The bucket was half-way up when a sound like thunder was heard, the ground seemed to tremble under their feet, and then at the turn of the valley above, a great wave of yellow water, crested with foam, was seen tearing along at the speed of a race-horse.
"The dam has burst!" Saunders shouted. "Run for your lives, or we are all lost!"
The three men dropped the handles and ran at full speed towards the shore, while loud shouts to Dick to follow came from the crowd of men standing on the slope. But the boy still grasped the handles, and with lips tightly closed, still toiled on. Slowly the bucket ascended, for Red George was a heavy man; then suddenly the weight slackened, and the handle went round faster. The shaft was filling, the water had reached the bucket, and had risen to Red George's neck, so that his weight was no longer on the rope. So fast did the water pour in, that it was not half a minute before the bucket reached the surface, and Red George sprang out. There was but time for one exclamation, and then the great wave struck them. Red George was whirled like a straw in the current, but he was a strong swimmer, and at a point where the valley widened out, half a mile lower, he struggled to shore.

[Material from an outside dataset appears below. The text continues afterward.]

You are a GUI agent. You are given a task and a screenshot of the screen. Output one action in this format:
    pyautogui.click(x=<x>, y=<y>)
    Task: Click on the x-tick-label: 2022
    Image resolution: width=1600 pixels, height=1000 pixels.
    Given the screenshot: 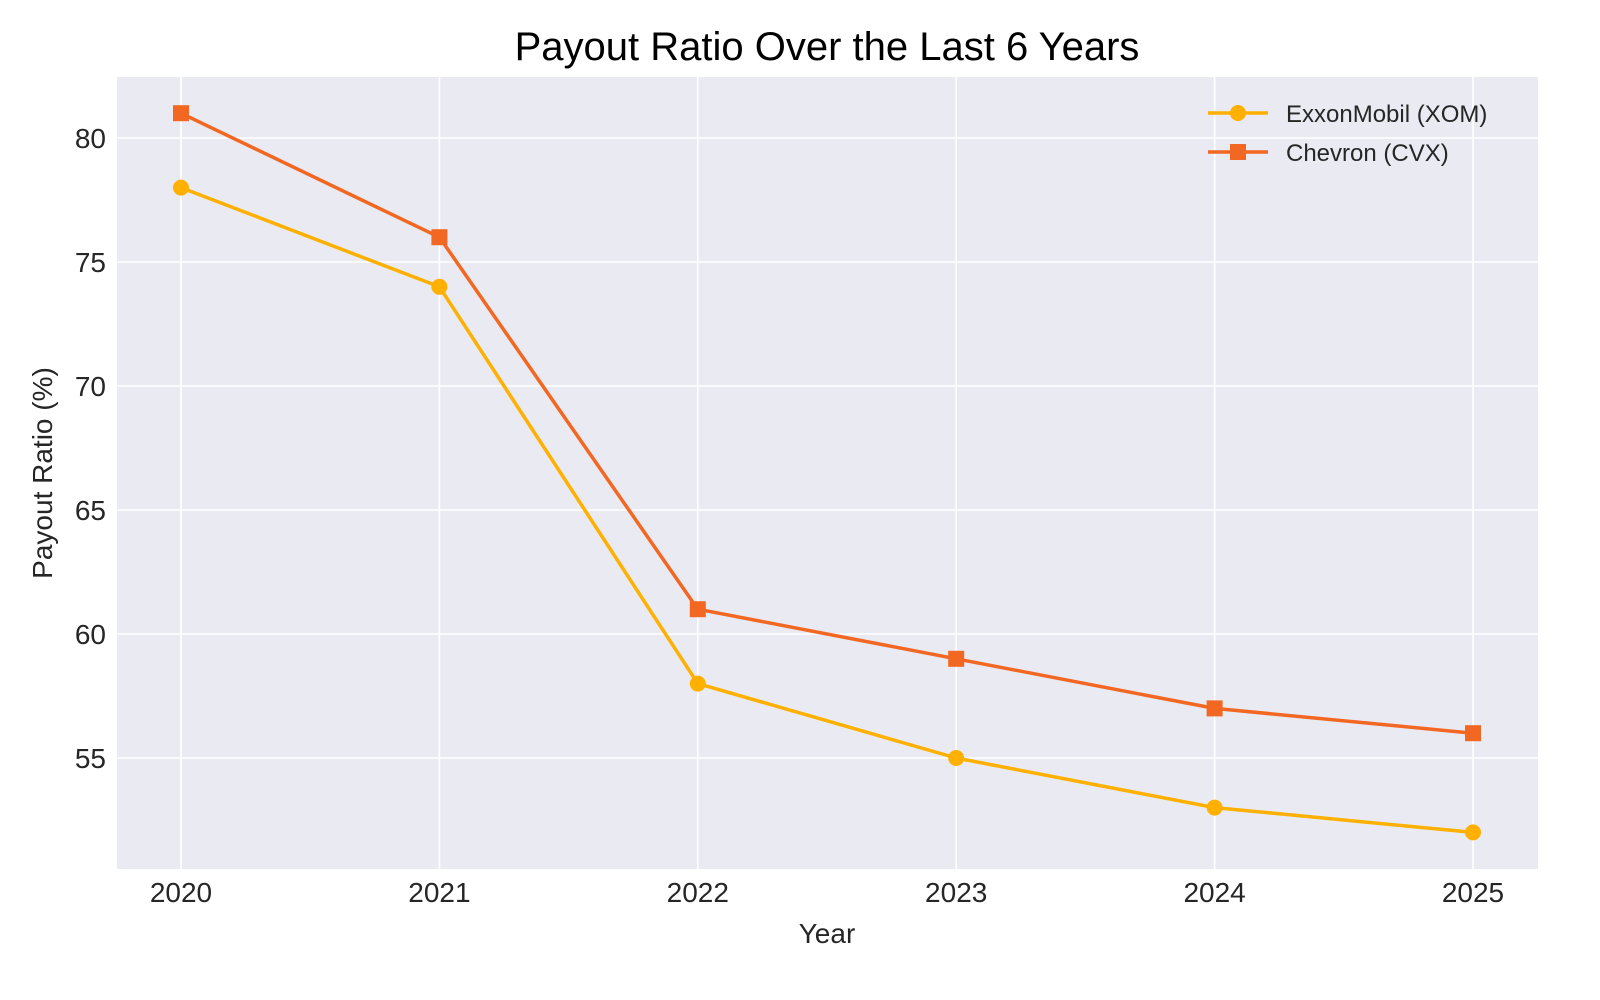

Two days later the news reached Pine-tree Gulch that a boy's body had been washed ashore twenty miles down, and ten men, headed by Red George, went and brought it solemnly back to Pine-tree Gulch. There, among the stumps of pine-trees, a grave was dug, and there, in the presence of the whole camp, White-faced Dick was laid to rest.
Pine-tree Gulch is a solitude now, the trees are growing again, and none would dream that it was once a busy scene of industry; but if the traveller searches among the pine-trees, he will find a stone with the words:
"Here lies White-faced Dick, who died to save Red George. 'What can a man do more than give his life for a friend?'"
The text was the suggestion of an ex-clergyman working as a miner in Pine-tree Gulch.
Red George worked no more at the diggings, but after seeing the stone laid in its place, went east, and with what little money came to him when the common fund of the company was divided after the flood on the Yuba, bought a small farm, and settled down there; but to the end of his life he was never weary of telling those who would listen to it the story of Pine-tree Gulch.